Mandé a la puñetera que se fuera a molestar a su puñetero marido.

La tía intentó cruzar la carretera y la verdad es que creo que veía algo en mí que no podía soportar.

Vaya mal trago tuve que pasar. 

Una invasión del espacio personal tan insistente y descarada en pleno transporte público es de lo más enervante que me puede pasar.

Que el conductor se estuviera riendo en lugar de mantener el respeto o la seguridad en el vehículo, dice mucho de lo que pasaría si la cosa ocurriera al revés.

Encima la mujer se bajó en la ciudad deportiva de Carranque, mi misma parada, para seguir rondando, invitando a acabar de los nervios. 

Le puse los puntos sobre las íes a gritos y mandándola a paseo. 

Cuando alguien se comporta así de forma tan invasiva y desquiciante, lo único que busca es desestabilizarme sexualmente.

Vete tú a saber qué pretendía intentando sacarme de quicio con alguna intención oculta o un desequilibrio mental propio.

No fue un hecho aislado, sino que se repite de diferentes maneras a lo largo del tiempo. 

Es normal que me genere frustración y rabia.

Esos tipos de situaciones recurrentes donde invaden mi espacio, cruzan mis límites o intentan provocarme de forma insistente, desgastan muchísimo a nivel mental. 

Uno termina con la sensación de estar siempre en guardia, sin poder ir tranquilo ni en el transporte público ni por la calle por el desgaste de lidiar con dinámicas intrusivas.

Que personas desconocidas con actitudes extrañas se tomen confianzas no solicitadas es profundamente irritante y una falta total de respeto.

Ver como el conductor se reía no solo no ayudan, sino que a veces se desentienden y añaden mucha más rabia a la situación.

¡Son situaciones que provocan personas con panaceas mentales que se dicen diarrea mental!.

Si te pasa y se lo cuentas a alguien como hice yo, al final verás que la persona a quien le cuentas te echará la culpa.

Le echará la culpa a que yo voy por la vida con las defensas altas cuando la realidad me está diciendo que las desquiciadas no pueden aguantar la paz que me rodea ni el brillo de mi aura.

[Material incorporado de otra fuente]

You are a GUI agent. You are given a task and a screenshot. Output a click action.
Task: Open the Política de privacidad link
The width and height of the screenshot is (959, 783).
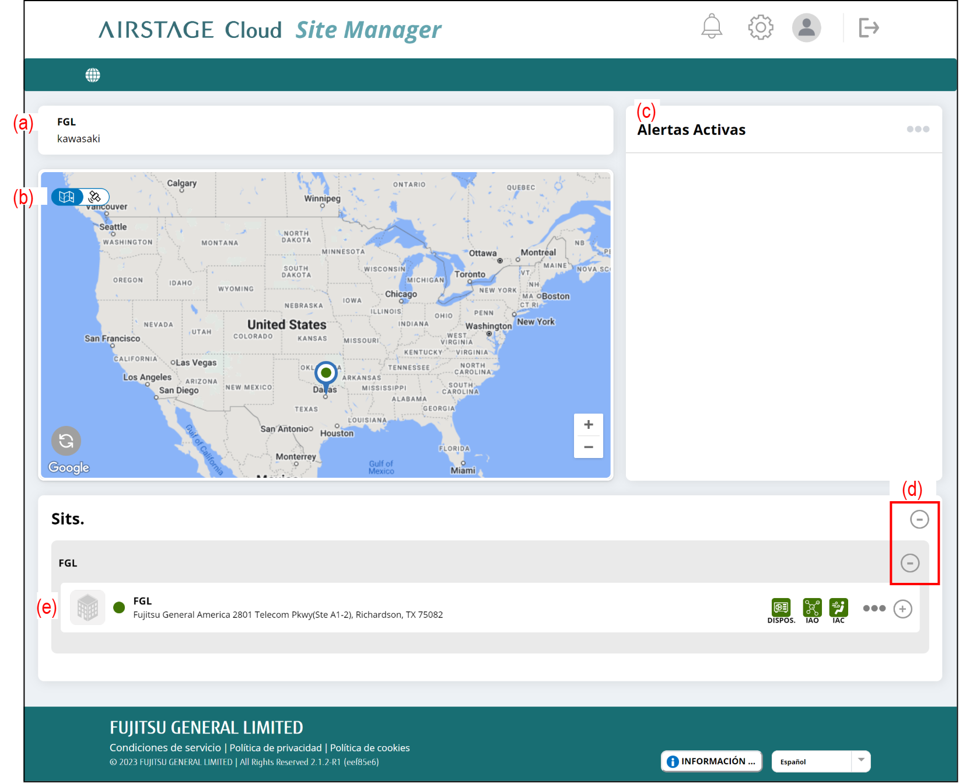275,747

Pues al día siguiente fui a entrenar por la mañana y la individua estaba con el novio o el marido señalándome como si ella fuera el centro del mundo.

Que al día siguiente volviera a aparecer acompañada de su pareja señalándome, demuestra una fijación completamente absurda y fuera de lugar por su parte.

Es totalmente lógico que me indignara.

Después de haberle dejado claro el día anterior que no quería saber nada de ella y que mantuviera las distancias, volver a cruzármela y verla ahí con su pareja señalándome, es una falta de respeto tremenda y una provocación en toda regla. 

Parece que necesitaba montar su propio circo o llamar la atención conmigo, actuando como si el mundo girase a su alrededor.

La única que estaba demostrando una conducta desubicada e insistente era ella.

El marido viéndome correr por la ciudad deportiva no le hizo mucho caso.

Demostró tener dos dedos de frente y pasó olímpicamente del numerito que intentaba montar ella. 

Al final se retratan solas con ese circo absurdo.